Carlito von RAW zu SmackDown!: Vor drei Jahren kam Carlito von SmackDown! zu RAW und schien auf dem Sprung zum Topstar zu sein. Nun kehrt er unverrichteter Dinge dorthin zurück, wo er herkam. Um die Deutung, woran das lag, herrscht unter den Internetfans ein regelrechter Glaubenskrieg: Die einen finden, Booking-Versagen und Backstagepolitik haben Carlito unten gehalten, die anderen ausschließlich er selbst. Meine Meinung: Carlito hat alle Anlagen zu einem Topstar. Dass er es noch nicht ist, mag anfangs an unglücklichem Booking gelegen haben, dafür dass er partout nicht wieder zurück aufs Gleis kommt, sorgte er aber selbst. Carlitos gesammelte öffentliche Lamentos über seinen Arbeitgeber zeigen, dass er nicht versteht, warum die WWE ihm keinen großen Push verpasst, dabei ist die Erklärung ganz einfach: Carlito ist in einer Liga mit begrenzten Spitzenplätzen nicht der einzige potenzielle Star im WWE-Kader und andere ähnlich talentierte Wrestler sind nicht so gut darin, ihre eigene Karriere mit öffentlichen Affronts gegen ihren Arbeitgeber auszubremsen.

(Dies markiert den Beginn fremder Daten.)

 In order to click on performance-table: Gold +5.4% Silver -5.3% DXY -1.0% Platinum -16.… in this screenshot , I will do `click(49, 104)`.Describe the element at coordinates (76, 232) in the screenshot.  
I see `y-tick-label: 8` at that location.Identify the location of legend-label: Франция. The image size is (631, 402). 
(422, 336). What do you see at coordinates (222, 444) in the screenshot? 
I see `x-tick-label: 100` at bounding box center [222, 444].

Mittlerweile ist ein sich selbst verstärkender Kreislauf daraus geworden: Carlito beschwert sich, die WWE straft ihn mit Nicht-Push, Carlito hat mehr Grund sich zu beschweren, tut es wieder, die WWE straft ihn wieder ab usw. Dieser Kreislauf hat inzwischen auch dazu geführt, dass Carlito durch viele Niederlagen und Gimmick-Stagnation merklich an Faszination verloren hat. Und diesen Kreislauf kann Carlito nur durchbrechen, wenn er lernt, mal die Klappe zu halten, wenn es eine Weile nicht nach seinem Gusto läuft. Lernt er das nicht, wird seine Karriere nicht vorankommen - egal in welchem Roster.

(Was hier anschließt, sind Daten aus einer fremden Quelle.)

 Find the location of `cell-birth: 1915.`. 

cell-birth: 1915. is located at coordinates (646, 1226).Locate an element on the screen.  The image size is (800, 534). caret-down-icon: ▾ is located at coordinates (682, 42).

Kofi Kingston von ECW zu RAW: Ich muss ehrlich gestehen, dass ich anfangs gedacht habe, dass Kofi im Hauptroster gnadenlos durchfallen würde. Zu altbacken wirkte mir sein Gimmick als grinsender Ausländer, es erinnert mich immer noch stark an den frühen und langweiligen
Rocky Maivia. Dass das Publikum nach einem halben Jahr nicht „Die, Kofi, die!“ ruft liegt daran, dass der Ghanaer im Ring Dinge zeigt, die selbst spektakelverwöhnten Indy-Fans noch ein Staunen entlocken können. Noch aber bin ich mir nicht sicher, was mit Kofi passieren sind, wenn die Fans sich an seine Aktionen gewöhnt haben. Einen zweiten Rock haben seine bisherigen Ausflüge ans Mikrofon jedenfalls nicht offenbart. Trotzdem: Potenzial ist da und daher ist sein Wechsel in ein wichtigeres Roster folgerichtig, wenn auch vielleicht etwas früh. Kofi ist aber auch jetzt schon ein Kandidat, um die chronisch darbende Intercontinental-Title-Szene bei RAW zu beleben. Eine Upset gegen
Chris Jericho könnte ihm ein ähnliches Momentum verleihen wie Shelton Benjamins Überraschungssieg gegen Triple H vor drei Jahren.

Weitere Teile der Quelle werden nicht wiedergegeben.